** start Page extract **
Comeback Branagh's All The Rage

Mail on Sunday, 20 July 2003
by Georgina Brown

**Thanks, Catherine

This week Kenneth Branagh returned to the London stage after a decade away, and made his first appearance ever at the National Theatre. He takes the title role in 'Edmond', David Mamet's extraordinary, exhilarating 1982 play which murders liberal values as it tells of a man's search for himself in a nightmarish, pitiless city.

The play starts off in a darkly comic vein and gets progressively darker. Ordinary 37-year-old businessman Edmond's journey is triggered by a visit to a clairvoyant, who tells him he is not where he belongs. He tells his hard wife he's leaving and not coming back ("You don't interest me spiritually or sexually"), and begins his descent into hell.

He tries to get laid, and wanders meekly to a club which proves too expensive. Edmond is not simply new to New York lowlife, he's also short of cash, rather mean, deeply uncool and increasingly angry.
** end Page extract **
Written tasks:
#1 List every trait that the last sentence of the Edmond review attributes to Edmond.
#2 Rewrite the Edmond review from "The play starts" to "descent into hell.", putting "fortune teller" in place of "clairvoyant".
The material after this review is unrelated to it.
** start Collected data **
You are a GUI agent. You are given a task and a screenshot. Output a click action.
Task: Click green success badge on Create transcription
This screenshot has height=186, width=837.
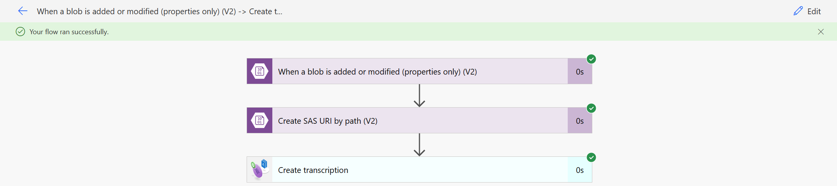pos(591,158)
** end Collected data **
Final answers:
#1
new to New York lowlife
short of cash
rather mean
deeply uncool
increasingly angry

#2
The play starts off in a darkly comic vein and gets progressively darker. Ordinary 37-year-old businessman Edmond's journey is triggered by a visit to a fortune teller, who tells him he is not where he belongs. He tells his hard wife he's leaving and not coming back ("You don't interest me spiritually or sexually"), and begins his descent into hell.